Il musicista, malato di cancro, ha commosso il pubblico dal palco di Sanremo. Carlo Nicora: “Il rapporto professionale si trasferisce dentro una relazione umana”

Giovanni Allevi

Giovanni Allevi

Milano – "La gratitudine per il talento dei medici, degli infermieri e di tutto il personale ospedaliero. La riconoscenza per la ricerca scientifica, senza la quale non sarei qui a parlarvi".

Il maestro Giovanni Allevi, malato di mieloma multiplo, le ha raccontate ieri dal palco di Sanremo che ha ospitato il suo ritorno al pianoforte dopo quasi 2 anni, come uno dei "doni" che il cancro gli ha lasciato. Quei medici, infermieri e ricercatori sono gli uomini e le donne dell'Istituto nazionale tumori di Milano, dove Allevi è in cura, dove ha "guardato il soffitto con la sensazione di avere la febbre a 39 per un anno consecutivo" e da dove ha ammirato "albe e tramonti che non si contano".

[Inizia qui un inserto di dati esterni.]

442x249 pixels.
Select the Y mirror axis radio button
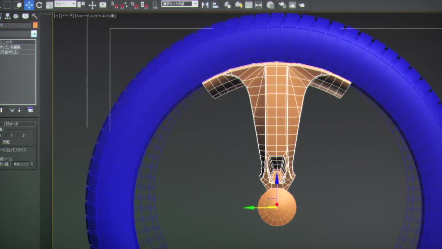point(8,136)
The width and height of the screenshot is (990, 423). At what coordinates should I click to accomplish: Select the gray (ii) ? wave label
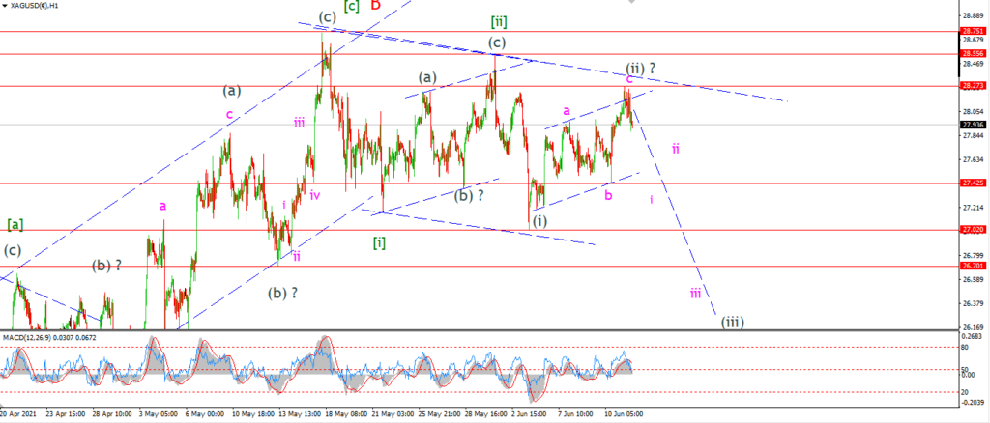tap(641, 68)
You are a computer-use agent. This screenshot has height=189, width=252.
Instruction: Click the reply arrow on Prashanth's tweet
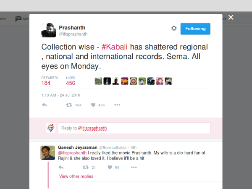45,105
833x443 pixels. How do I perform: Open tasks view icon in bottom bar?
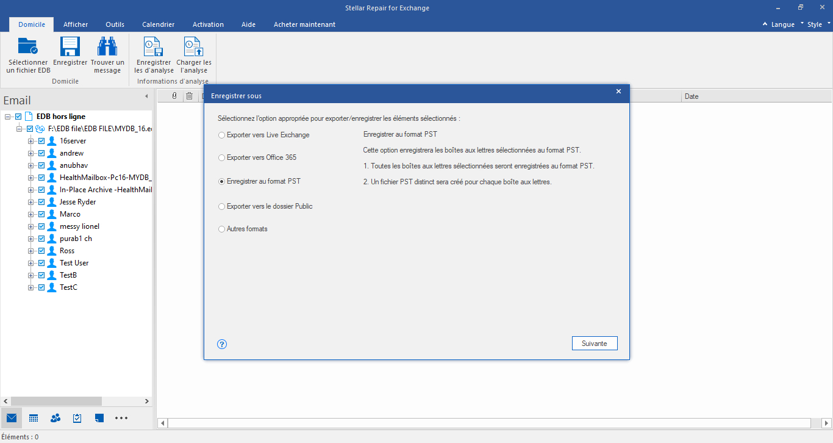[x=77, y=418]
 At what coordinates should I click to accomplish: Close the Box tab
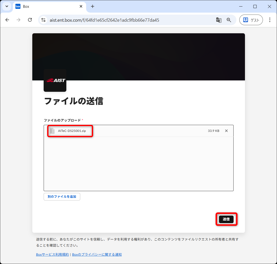coord(81,7)
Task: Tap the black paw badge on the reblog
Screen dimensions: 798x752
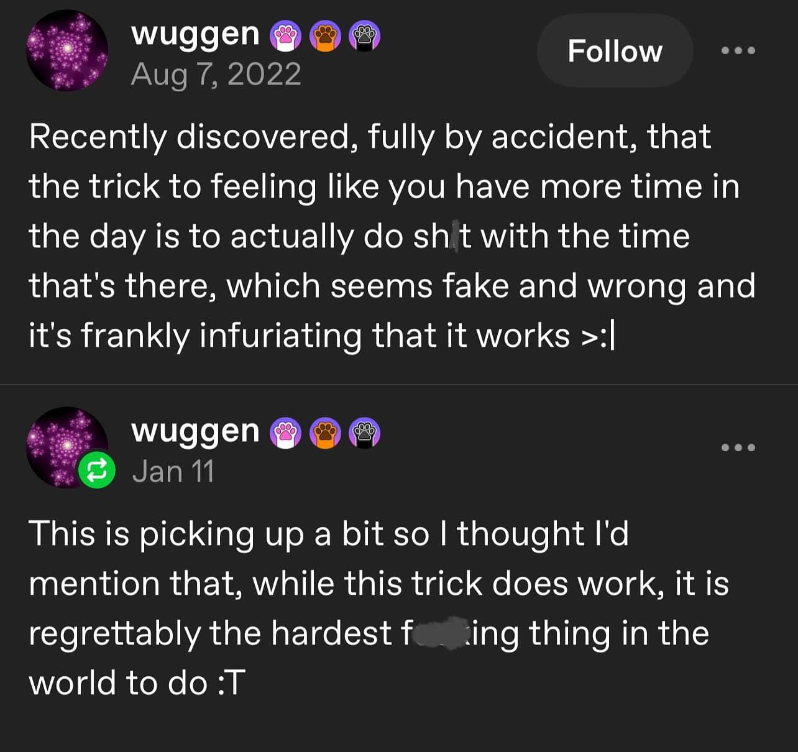Action: [364, 433]
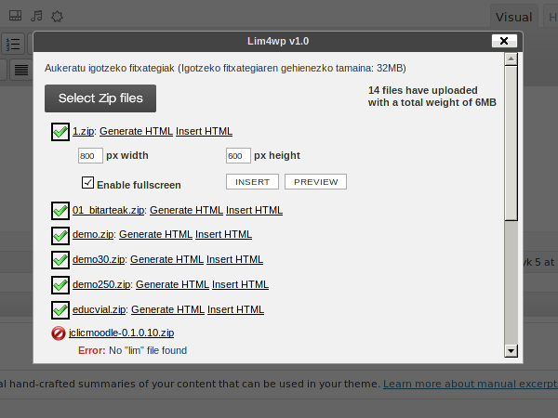Switch to the Visual editor tab
Image resolution: width=558 pixels, height=418 pixels.
[x=514, y=17]
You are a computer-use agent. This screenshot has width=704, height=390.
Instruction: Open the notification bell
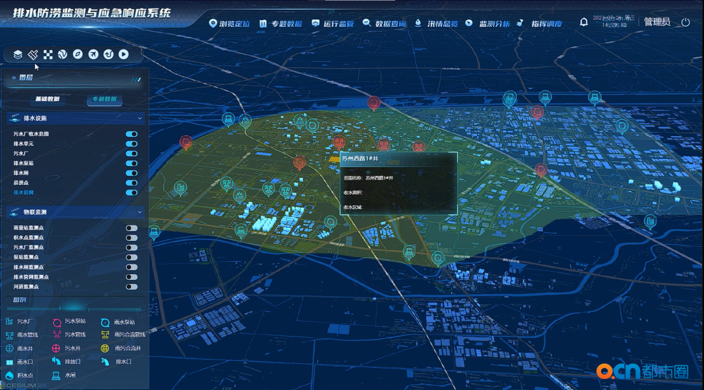coord(583,22)
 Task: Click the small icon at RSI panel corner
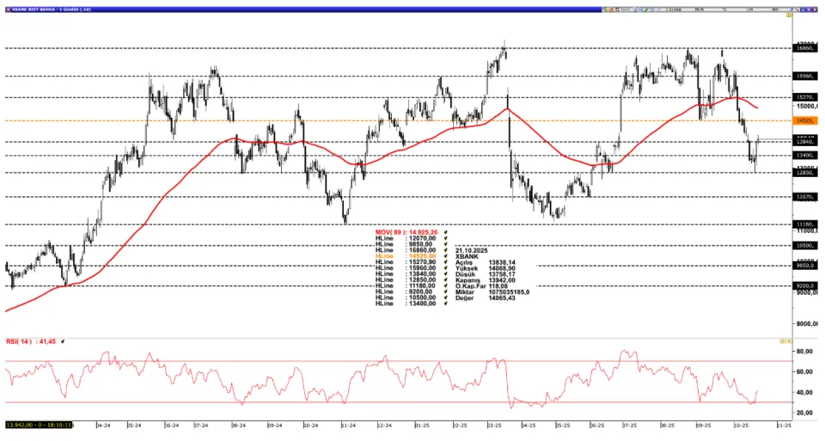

Dall'Int parla oggi all'Adnkronos Salute il direttore generale Carlo Nicora: "Quando un malato dice grazie - dichiara - significa che abbiamo raggiunto il punto più alto della nostra missione". "Ho perso molto", ha spiegato Allevi nel suo monologo al festival. "Ho perso il mio lavoro, ho perso i miei capelli, le mie certezze, ma non la speranza", ha aggiunto. "Credo che nella malattia ogni paziente cerchi la possibilità di guarire", commenta Nicora. "E soprattutto i malati oncologici - evidenzia - vivono un binomio che io chiamo sempre 'cura e speranza'. Se i malati sentono la necessità primaria di esprimere un grazie, vuol dire che hanno trovato questo binomio cura-speranza dentro un rapporto, un rapporto umano". Ecco perché "dentro la parola grazie, che il maestro Allevi ha pronunciato pubblicamente e che noi leggiamo giornalmente in tanti messaggi di encomio, in tante lettere, io ci vedo tutto - afferma il dg - ma ci vedo soprattutto la prova di essere stati capaci di accogliere il paziente, di abbracciarlo, di essere coinvolti, che la cosa che come esseri umani ci differenzia dai robot, dall'intelligenza artificiale e da tutto il resto di cui avremo sì bisogno, ma che senza quella capacità farebbe perdere alla medicina la sua missione".

E' un concetto che Nicora ci tiene a sottolineare "con forza. I nostri malati, a qualsiasi ospedale si rivolgano, gli si affidano con fiducia, portando dentro di sé la certezza di essere curati al meglio e la speranza di guarire. Il binomio cura-speranza", appunto. "Ma questo rapporto professionale, che ha certo bisogno di investimenti, di organizzazione, di una cornice strutturale adeguata, si esplicita in una relazione umana. Per questo penso che quando il malato dice grazie significa che abbiamo raggiunto il punto più alto: riuscire a trasferire tutto dentro una relazione umana".